*PAGE EXCERPT:*
3 The WikiTalk Application

The WikiTalk (Jokinen and Wilcock 2012, 2013; Wilcock 2012) is an interactive application that allows the user to query and navigate among Wikipedia articles. By using Wikipedia as its knowledge source, WikiTalk is an open-domain spoken dialogue system as compared with traditional task-based dialogue systems, which operate on a closed-domain, finite application database.

The WikiTalk system works as a web application with a screen interface, but the implementation on the Nao humanoid robot greatly extends its natural dialogue capability. As described in Csapo et al. (2012), the robot implementation includes multimodal communication features, especially face tracking and gesturing. Face-tracking provides information about the user’s interest in the current topic, while suitable gesturing enables the robot to emphasise and visualise its own information presentation. The human’s proximity to the robot and their focus of visual attention are used to estimate whether the user follows the robot’s presentation, whereas head nodding, hand gestures, and body posture are combined with the robot’s own speech turns to make its presentations more natural and engaging. Figure 1 shows some users interacting with the Nao WikiTalk system during the ENTERFACE summer school 2011, and an annotated video of a Wikipedia-based open-domain human-robot dialogue can be seen at: http://vimeo.com/62148073.

Fig. 1
figure 1

Users interacting with the Nao WikiTalk

Full size image

The theoretical foundation of WikiTalk is Constructive Dialogue Modelling (CDM, Jokinen 2009), which integrates topic management, information flow, and the construction of shared knowledge in the conversation by communicative agents. According to CDM, interlocutors are rational agents who coordinate and control their interaction in cooperation. Moreover, the agents monitor their partner’s behaviour and give feedback to each other concerning the basic enablements of communication: Contact, Perception, Understanding, and Reaction (cf. Allwood 1976). Contact and Perception are understood as modelling the agent’s awareness of the communication, while Understanding and Reaction concern the agent’s intentional and cooperative behaviour: producing a semantic interpretation of the partner’s utterance and to the planning and generation of one’s own behaviour as a reaction to it, respectively. Signalling whether the basic enablements are fulfilled (the person hears what is said, understands the meaning of the partner’s message, or is willing to be involved in the interaction) is often done via non-verbal and multimodal means, i.e. not explicitly by words but by head movements, facial expressions, gesturing, and body posture.

Data items
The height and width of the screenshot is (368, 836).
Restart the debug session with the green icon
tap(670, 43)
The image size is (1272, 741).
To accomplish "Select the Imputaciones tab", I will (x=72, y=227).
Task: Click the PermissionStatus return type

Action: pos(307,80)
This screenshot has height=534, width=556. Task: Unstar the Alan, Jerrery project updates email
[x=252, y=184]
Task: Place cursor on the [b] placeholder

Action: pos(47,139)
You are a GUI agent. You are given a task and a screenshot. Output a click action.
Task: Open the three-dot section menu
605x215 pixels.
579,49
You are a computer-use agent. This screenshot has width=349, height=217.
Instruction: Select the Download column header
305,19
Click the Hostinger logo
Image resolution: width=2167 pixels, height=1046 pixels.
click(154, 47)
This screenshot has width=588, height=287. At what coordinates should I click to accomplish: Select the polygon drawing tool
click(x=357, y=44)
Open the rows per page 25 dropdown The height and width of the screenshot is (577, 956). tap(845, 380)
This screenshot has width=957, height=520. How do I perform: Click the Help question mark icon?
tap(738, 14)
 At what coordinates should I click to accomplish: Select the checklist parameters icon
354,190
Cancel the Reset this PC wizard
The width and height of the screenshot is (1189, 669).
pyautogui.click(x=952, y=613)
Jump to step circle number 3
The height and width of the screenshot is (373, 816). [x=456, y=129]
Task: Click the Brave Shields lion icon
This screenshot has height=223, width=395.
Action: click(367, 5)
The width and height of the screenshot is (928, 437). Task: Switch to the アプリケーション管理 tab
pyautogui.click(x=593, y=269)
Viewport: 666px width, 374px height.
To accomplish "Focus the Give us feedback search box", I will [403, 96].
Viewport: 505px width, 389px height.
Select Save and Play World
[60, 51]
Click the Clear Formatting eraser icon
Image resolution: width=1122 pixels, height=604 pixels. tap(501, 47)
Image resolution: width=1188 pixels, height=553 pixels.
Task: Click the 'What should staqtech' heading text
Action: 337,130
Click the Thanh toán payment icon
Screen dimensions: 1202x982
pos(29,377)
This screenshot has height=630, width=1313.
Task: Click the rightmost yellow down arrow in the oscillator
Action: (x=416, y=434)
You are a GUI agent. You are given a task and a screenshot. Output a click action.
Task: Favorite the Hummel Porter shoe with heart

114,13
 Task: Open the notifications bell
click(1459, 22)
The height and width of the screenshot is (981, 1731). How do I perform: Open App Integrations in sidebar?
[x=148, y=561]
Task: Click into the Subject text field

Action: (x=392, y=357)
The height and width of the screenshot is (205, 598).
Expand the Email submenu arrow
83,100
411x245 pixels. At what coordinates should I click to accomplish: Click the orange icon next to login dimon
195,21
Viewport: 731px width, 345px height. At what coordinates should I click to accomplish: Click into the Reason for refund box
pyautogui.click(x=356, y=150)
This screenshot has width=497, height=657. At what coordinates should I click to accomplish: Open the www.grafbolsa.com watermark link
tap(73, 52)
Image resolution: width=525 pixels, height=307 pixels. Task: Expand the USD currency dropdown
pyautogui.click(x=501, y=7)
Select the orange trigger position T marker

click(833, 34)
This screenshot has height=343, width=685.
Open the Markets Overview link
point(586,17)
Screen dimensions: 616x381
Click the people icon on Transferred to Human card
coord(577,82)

*PROBLEMS TO WORK ON:*
**A)** Copy out the lines of the listing word for word, starting at the line that contains "Select the orange trigger position T marker" and ending at the last line of the listing.
**B)** Continue the WikiTalk excerpt with the next passage after its last sentence.
The WikiTalk excerpt and the listing were taken from unrelated sources.

*PER-TASK ANSWERS:*
**A)**
Select the orange trigger position T marker

click(833, 34)
This screenshot has height=343, width=685.
Open the Markets Overview link
point(586,17)
Screen dimensions: 616x381
Click the people icon on Transferred to Human card
coord(577,82)

**B)**
According to the CDM, dialogue management should support interaction that affords natural information flow (Jokinen 2009). In the context of WikiTalk, the main challenge is to present Wikipedia information in a way that makes the structure of the articles clear. The users should easily navigate among the topics that interest them, be able to pick up links for new information, and select new topics. WikiTalk keeps track of what is currently salient in the interaction (a model of the interlocutor’s attention), and anticipates what is the likely next topic (a model of the interlocutor’s communicative intentions). An interactive WikiTalk also distinguishes between two conditions: the user shows interest and allows the system to continue on the current topic, or the user is not interested in the topic and the system should stop or find some other topic to talk about. The interaction model thus includes a user model and a representation for the partner’s mental states, to keep track of the topics being talked about and the user’s interest and attitude towards the presented information.

The conversational strategy of the WikiTalk agent is designed to be verbose, with a goal of initiating topics which are likely to engage the user in the conversation. The dialogue control model in WikiTalk uses a finite-state approach, and Fig. 2 (next page) shows a pertinent state transition diagram (this diagram also shows speech recognition states, cf. Wilcock 2012). The diagram differs from traditional finite state models in that dialogue states are related to the information flow (“select New Topic”, “continue Topic”, etc.), not to specific domain-related knowledge states (such as “know departure day” or “know destination city”). The state transitions concern the exchange of information with the user, and they are managed with the help of techniques related to topic-tracking and topic shifting. The dialogue actions are thus reduced to very general actions, namely presenting information and listening to the partner’s response, rather than being related to particular task-domain actions. This approach makes it possible for a finite number of states to manage dialogues with an infinite number of topics.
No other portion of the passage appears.